Be aware that formula annotation (and thus subsequent tools as well) will additionally consider the “base ionization”. For example, if the preprocessing assigns [M+H2O+K]+, formula annotation will also consider [M+K]+. However, SIRIUS only displays [M+H2O+K]+ as detected adduct for the input data, while [M+K]+ is only part of the results (formula annotation and so on).

Output

SIRIUS project space

Since SIRIUS 6, the project space is stored in a singular .sirius file, which is not intended to be human or machine-readable. This change was implemented to ensure performance for many of the new features and is in no way intended to “close off” results. You can still generate summaries using the GUI or CLI. To access advanced information or intermediate results (e.g., predicted fingerprints) you can use the new API.

Summary files

The summaries generated by the CLI or GUI are saved in TSV(tab-separated values), CSV (tab-separated values) or XLSX format, or as a zipped TSV (ZIP). You can choose exporting either:

  • the top hits only,
  • the top hits with adducts (file names end <file>_adducts.[tsv|csv|xlsx]),
  • the top <k> hits (file names end <file>_top-<k>.[tsv|csv|xlsx]), or
  • all hits (file names end <file>_all.[tsv|csv|xlsx]).

We recommend exporting the top hits only. Summaries are created separately for molecular formula annotation, spectral library search, structure annotation, compound class prediction, de novo structure identification.

You will get the following summary files:

  • formula_identifications.[tsv|csv|xlsx],
  • spectral_matches.[sv|csv|xlsx],
  • canopus_formula_summary.[tsv|csv|xlsx],
  • canopus_structure_summary.[tsv|csv|xlsx],
  • structure_identifications.[sv|csv|xlsx] and
  • denovo_structure_identifications.[sv|csv|xlsx].

These files provide convenient access to the results for downstream analysis, data sharing and data visualization. In the summary files, features are sorted by retention time (regardless of the order in GUI). The summaries are not imported into SIRIUS but are (re-)created every time a project-space is exported, ensuring that the summaries reflect the most current results.

All files also contain the overal quality of the feature (GOOD, DECENT, BAD). You can also export a Feature quality summary, containing the basic quality assessment results for all features.

In addition, you can export a ChemVista summary file chemvista_summary.csv which contains the structure identifications and can be imported directly to the Agilent ChemVista software.

Molecular formula results summary

The summary file formula_identifications.[tsv|csv|xlsx] contains the top-ranked molecular formula for each feature, based on the SIRIUS score or ZODIAC score, if available. When multiple adduct candidates correspond to the same precursor ion molecular formula (e.g. [C20H14O6 + NH4]+ and [C20H19NO7 - H2O + H]+), they will have the identical score. In such cases, the top-ranked candidate in formula_identifications.[tsv|csv|xlsx] is resolved to [C20H17NO6 + H]+ only considering the ion type but ignoring adduct types.

_EXERCISE DIRECTIONS_:
Please resume the SIRIUS documentation excerpt, picking up right after its final sentence. The records bear no relation to the SIRIUS documentation excerpt.

Records for locating displayed items
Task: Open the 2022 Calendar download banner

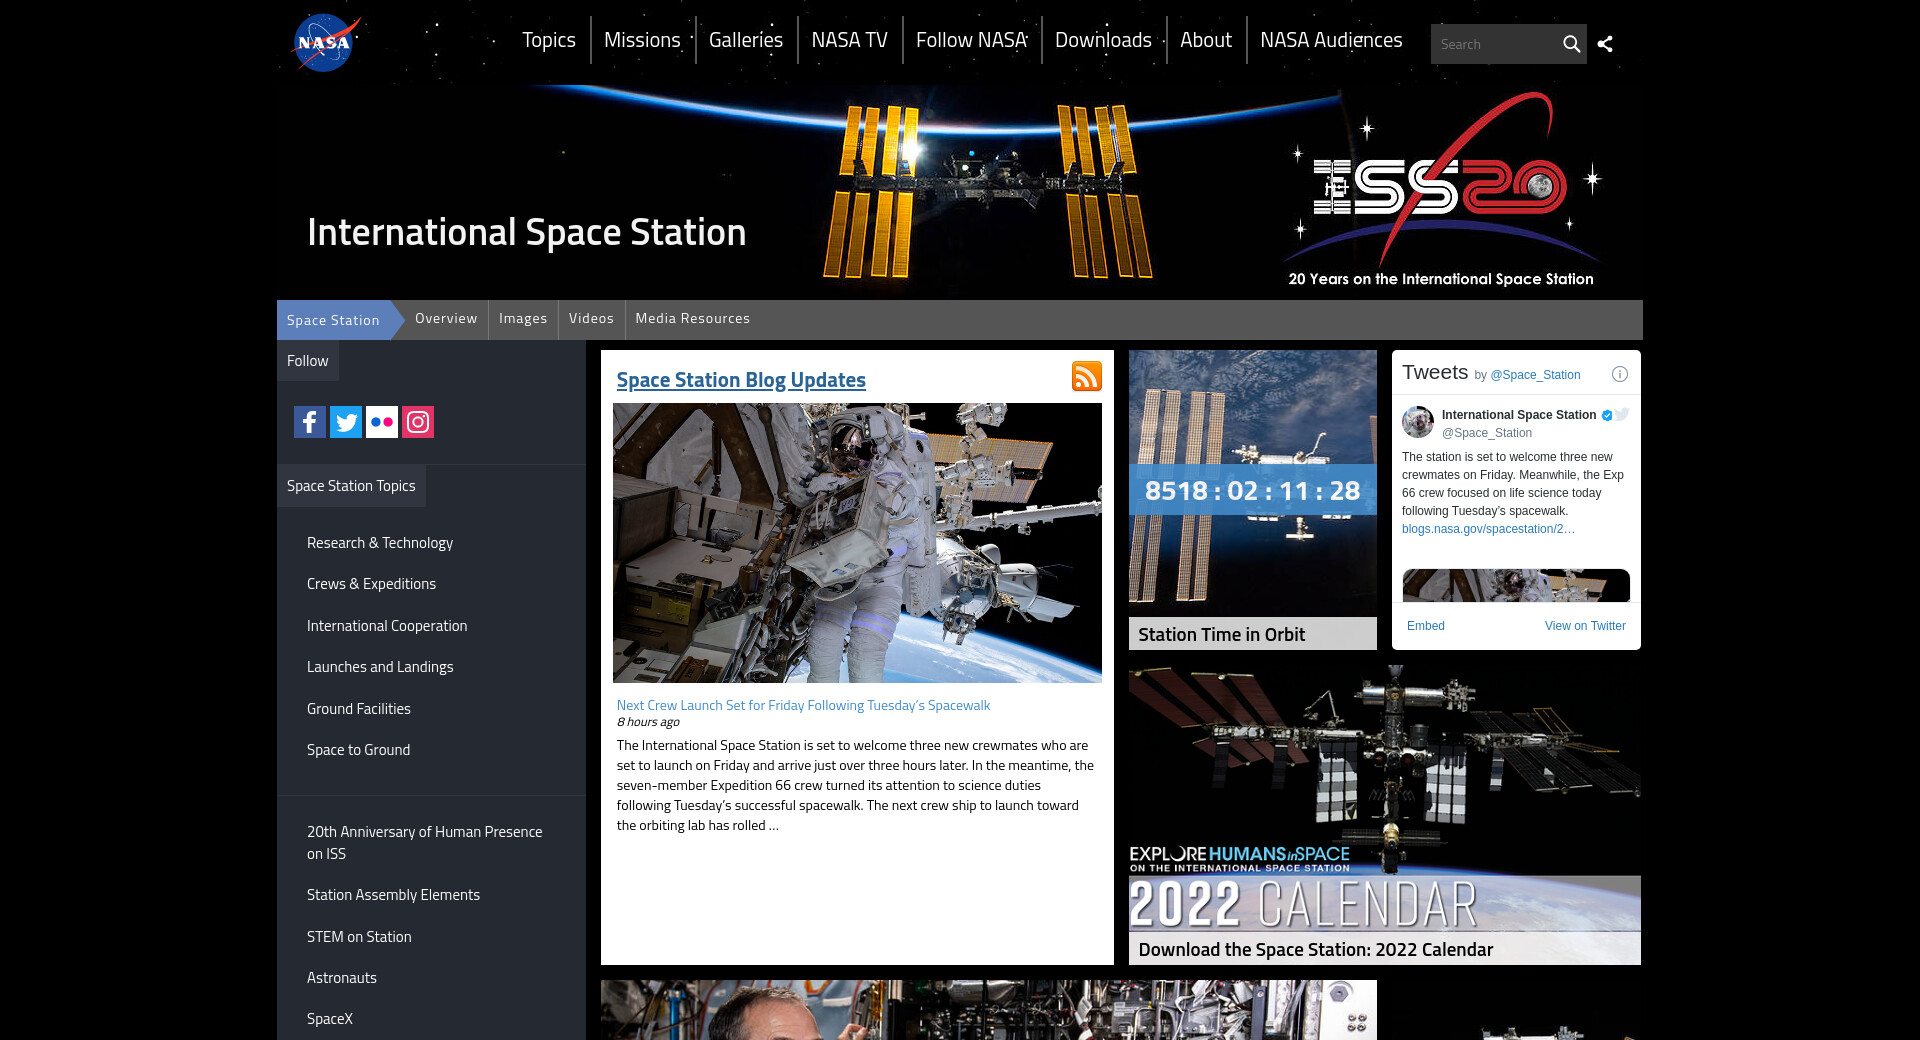Action: [x=1384, y=815]
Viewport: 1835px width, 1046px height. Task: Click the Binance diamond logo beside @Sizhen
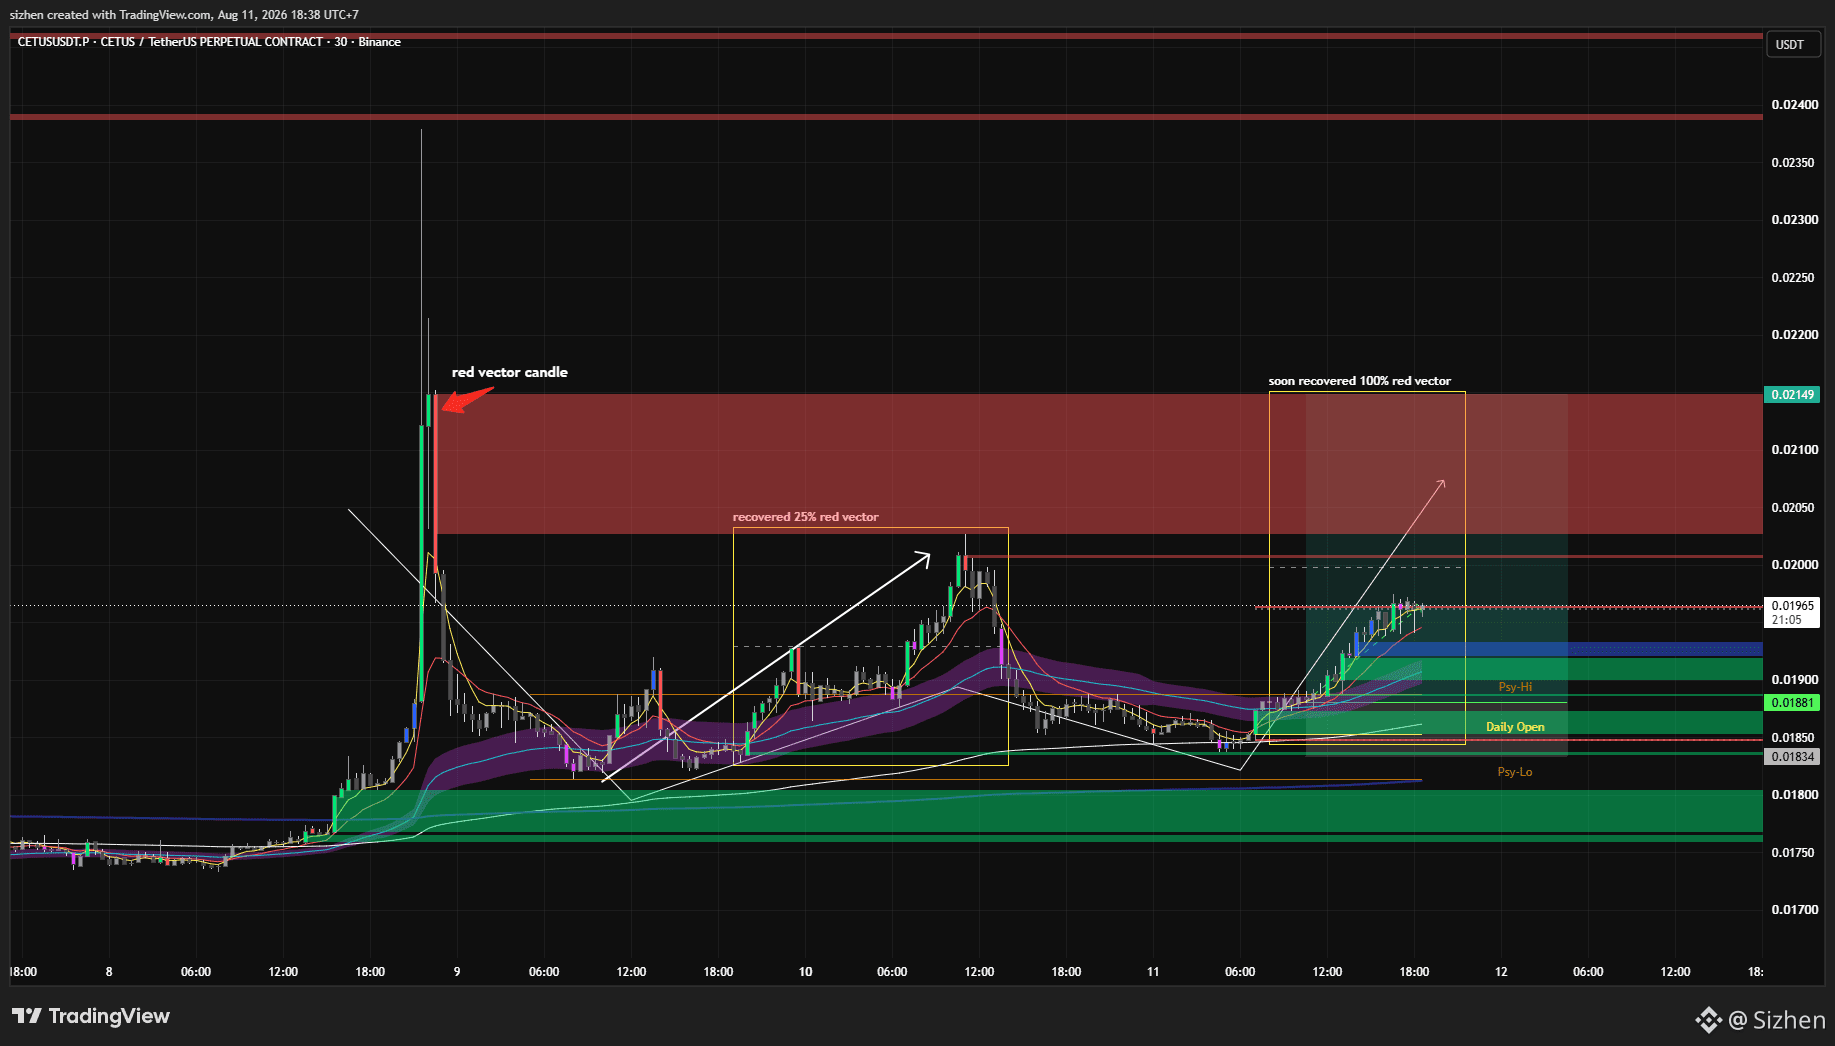point(1708,1020)
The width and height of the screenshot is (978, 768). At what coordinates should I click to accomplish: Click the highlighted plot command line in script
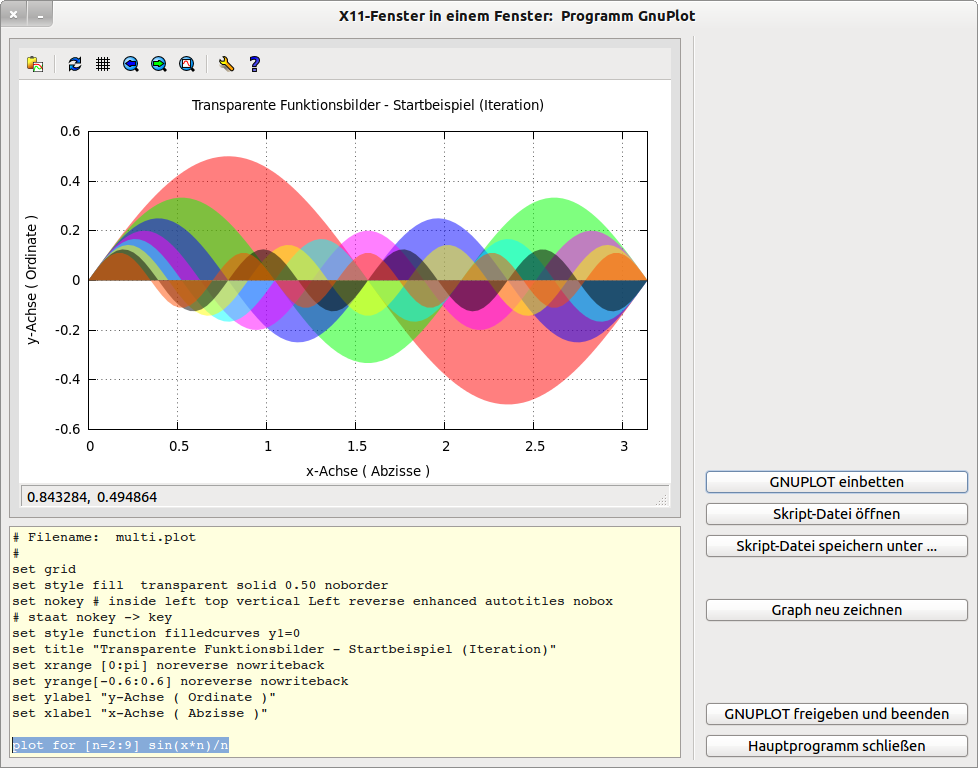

_IN RESPONSE_:
The file formula_identifications_adducts.[tsv|csv|xlsx] includes all top-ranked adducts (in this case [C20H14O6 + NH4]+ and [C20H19NO7 - H2O + H]+). This summary provides additional details, including all scores displayed in the GUI as well as potential lipid class annotations.

Molecular structure results summary

The summary file structure_identifications.[tsv|csv|xlsx] contains the top-ranked structure result for each feature, based on the CSI:FingerID score. Note that the molecular formula of this top structure may differ from the top-ranked molecular formula of this feature. The file includes a column formulaRank, which indicates the original rank of the molecular formula.

The summary provides the confidence scores for both, exact and approximate modes, as well as CSI:FingerID, ZODIAC and SIRIUS scores. Additionally, the links column contains reference links to structure databases containing the identified structure.

Compound class prediction results summary

CANOPUS results are reported separately for molecular formula annotations and molecular structure annotations:

  • The file canopus_formula_summary.[tsv|csv|xlsx] contains the predicted compound classes for the top-ranked molecular formula of each feature.
  • The file canopus_structure_summary.[tsv|csv|xlsx] contains the predicted compound classes for the molecular formula belonging to the top-ranked structure of each feature.

In both files, the column most specific class indicates the most specific compound class identified for this feature. The columns level 5, subclass, class, and superclass refer to the ancestors of this most specific class.

In case multiple molecular formulas share the same score (typically due to adducts), we select one molecular formula for each feature, namely the molecular formula for which the CANOPUS probability of the most specific class is highest.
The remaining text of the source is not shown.